After twenty years, I was back in Los Angeles. This is my brother's town. It is not mine.
I was in Los Angeles for the first time in twenty years the day after my first trip to Iceland. One day it was gulf-stream snow and volcanic rock, the next day it was Anaheim, California about a block from Disneyland. North Atlantic snowfall, blowing in sideways between me and big fuzzy mountains, is what I'm built for. Palm trees, yellow-green skies, and warm Thanksgivings are for other people and my brother.
Outside of a convention center and hotel rooms, I spent most of my time walking around Burbank, which is abnormal. I went to one Starbucks and one independent coffee shop, because that's how I thought you sample the local flavor in LA.
I got only one chance to refresh my opinion of LA, and I did it while driving through Beverly Hills and Hollywood at night. I saw Universal Studios, lit up but empty, from the back. I saw the glowing circuit board of LA from Mulholland Drive. I didn't see a single film crew.
This is what went through my head during the 40 hours I was mobile in LA:
• Everybody's windows are open. Everybody's curtains are open. People in LA want to be seen.
• Newsstands hang out with their magazines open to the sun and the wind, without fear of weather, which they don't have out here.
• Two people with scripts are sitting next to me in Starbucks. One holds his practically under the table, the other way up in the air, where everyone can see it. Three other guys have a meeting; one of them uses the word "preproduction," really loudly, in the middle of an otherwise normal-volume sentence. It's like a birdcalls and plumage.
• Weird to consider what's modern and what's not modern. Things don't age the same way here. Lots of early twentieth-century architecture is still around, from stucco storefronts to mid-century marquees.
• My brother says, "You get lost while driving in LA. You find yourself at an alien intersection and glance out your window where you spot Michael Chiklis and a camera crew shooting a scene of THE SHIELD and you know you're in a bad neighborhood."
• The grocery store in Malibu where the tabloids go to harvest photographs of stars dressed badly — that is, like you and me — and carrying bags of ordinary groceries looks like a mere grocery store, not a gold-plated celebrity grocery store. Around here, south of the high-price stores and ubiquitous LA Christmas lights, the streets are dusty plebian hills marked by Kentucky Fried Chickens, In-and-Out Burgers and sun-cracked, chunky parking lots. I'm only here at night on a Sunday, when it's all shut off and it all leads to the deep black nothing of the ocean, where Sunset Boulevard sinks into the west and America drops off into oblivion.
• Staying, over the course of one week, at the Hotel Klopp in Iceland, the Marriott in Anaheim, and my brother's place in Burbank reminds me how much I like living off the ground floor. Somehow, I feel a little more plugged into a city when I can look out the window and watch it breathe and move, and it can look back at me.

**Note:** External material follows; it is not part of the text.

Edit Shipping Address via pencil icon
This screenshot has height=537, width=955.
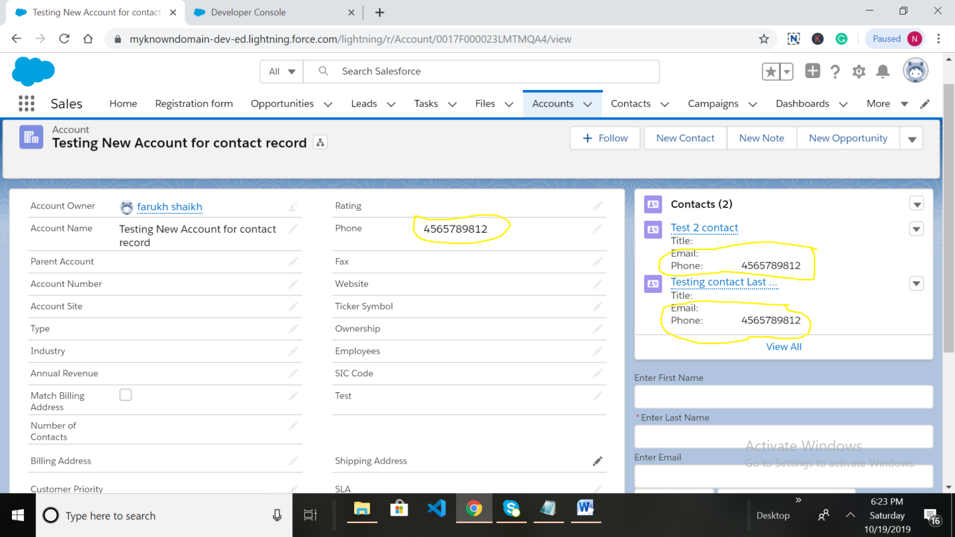598,460
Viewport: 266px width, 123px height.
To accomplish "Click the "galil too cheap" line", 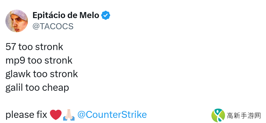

Here, it's all short apartment buildings, spiny trees and decorative carports.
• Everybody knows I'm from out of town because I'm not wearing sunglasses.
• When I walk down the street with two cups of coffee or a bag of food, I just assume that everyone else assumes that I'm somebody's assistant.
• They say Scarlett Johansen screwed Benicio del Toro in the elevator at the Chateau Marmont. That's where John Belushi died. Whether it's true is less important than the fact that it's rumor here and, somehow, nowhere else. I thought all gossip echoed out from LA, across the globe.
• Hey, I think I saw that place in an episode of ALIAS.
• I am eating alone in a stylish, but not posh, pseudo-Thai fusion place, trying to look like the kind of professional writer who, properly disheveled under pointy hair and between headphones, belongs in LA. The hope is that I'll blend in enough to hear "real talk." The dream is, despite all my mockery and discomfort, to be discovered. Like the kind of producer who'd "discover" a strange writer in a Burbank fusion restaurant during the lunch hour, just because he's writing, is anybody I'd want to work for.
• 100% of the people that I have known or heard of called Shane live in LA. Growing up, I didn't realize this was a real name. As an adult, I understand that it is a real name only if you are, or will be, living in LA.
• My brother tells me about the fake houses on the Universal lot. They're built without backs on them, and without insides. They're just three convincing walls. Windows and curtains. He says this while we're driving through residential Hollywood near midnight on a Sunday. I can't see the backs of any of the houses. Most of them are dark. I don't know if they're real or not.
Comments...
9 May 2008, Sloan Schang said:
The first time I ever visited LA, I also went to Starbucks to sample local flavor. When I opened the door, Nicole Richie walked out. Yuck.